中村 碧

 「こんなものが将来なんの役に立つんだ」数学の授業をしていると、こういう言葉をよく問いかけられます。確かに、因数分解や一次関数などは日常生活ではほぼ使われることはありません。では何故数学なんてものをしなければならないのか。それは、数学を通して身につく「ちから」が大事だからです。

 皆さんはカラオケに行ったことはありますか?私は歌うことが好きなのでよく行きます。ただ、すぐ近くにカラオケが無いので、電車やバスを使ってカラオケに行きます。また、カラオケには制限時間があるので、その中で何曲歌えるかって考えたり、終了時間まであと何分かとか気にしますし、帰るのは何時ごろかなと時刻表をチェックしたりします。実はこれ、数学を通して身につく「ちから」に非常に密接な関係があるんです!

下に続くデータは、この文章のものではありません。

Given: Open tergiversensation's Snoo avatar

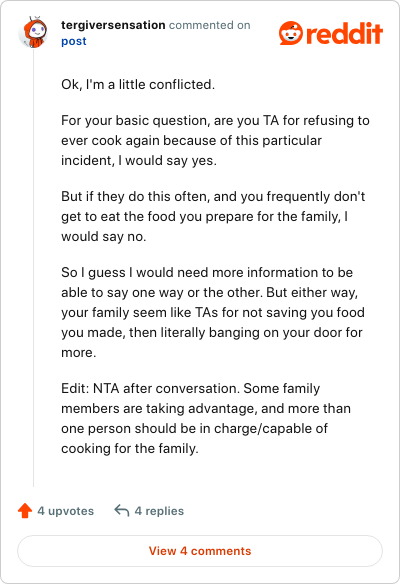Looking at the screenshot, I should tap(34, 32).
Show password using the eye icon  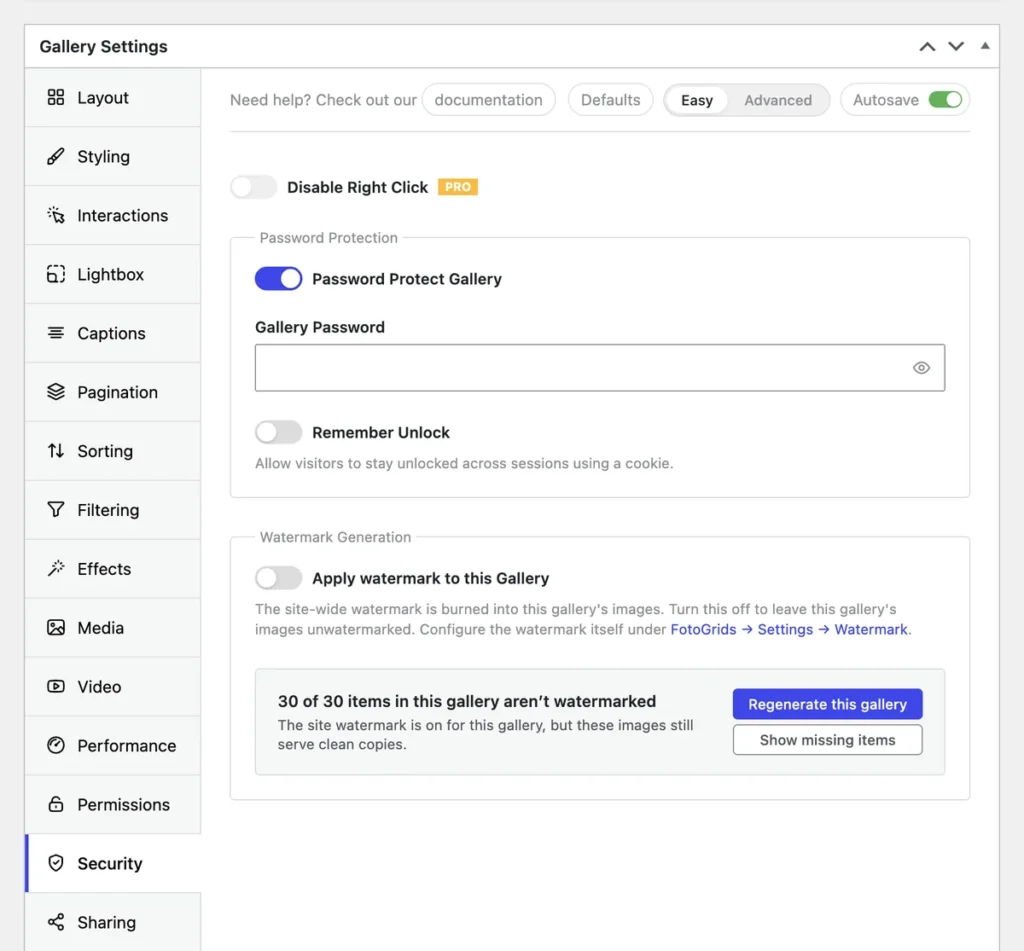click(x=921, y=368)
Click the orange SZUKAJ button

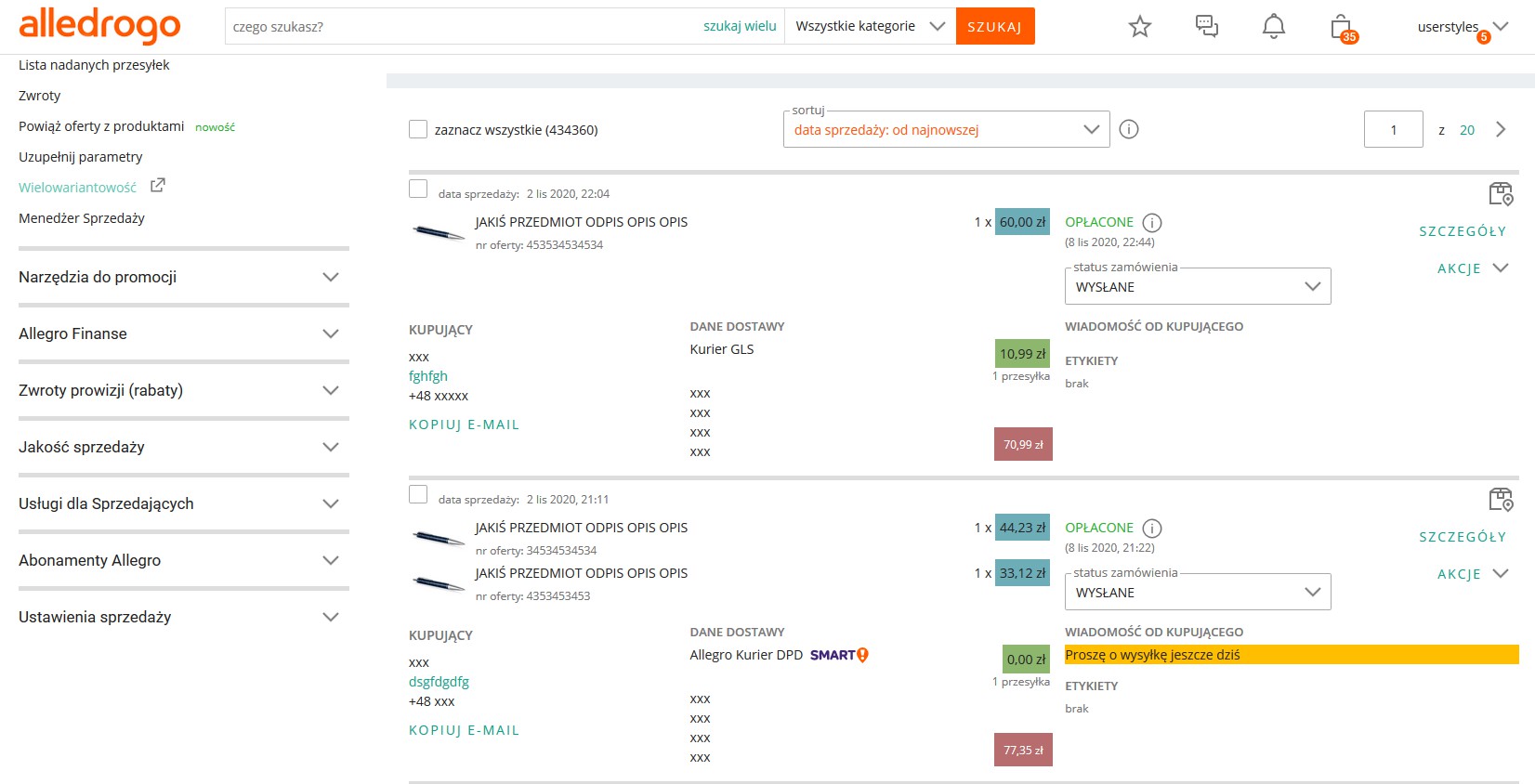tap(994, 27)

 「カラオケで楽しむためにはどうすればいいでしょうか」という問題に対して、全く意識せずに「計画を考え」「何がよりよい方法かを判断」しているんですね!友達と行く場合は、友達に「伝え」ます。

 これと同じことを、例えば2~3歳の子供が出来るでしょうか?出来ませんよね。ではなぜ私は、あなたは出来るようになったのでしょう・・・?

 是非、数学を通してこのような「ちから」を皆さんで一緒に身につけ、鍛えていきましょう!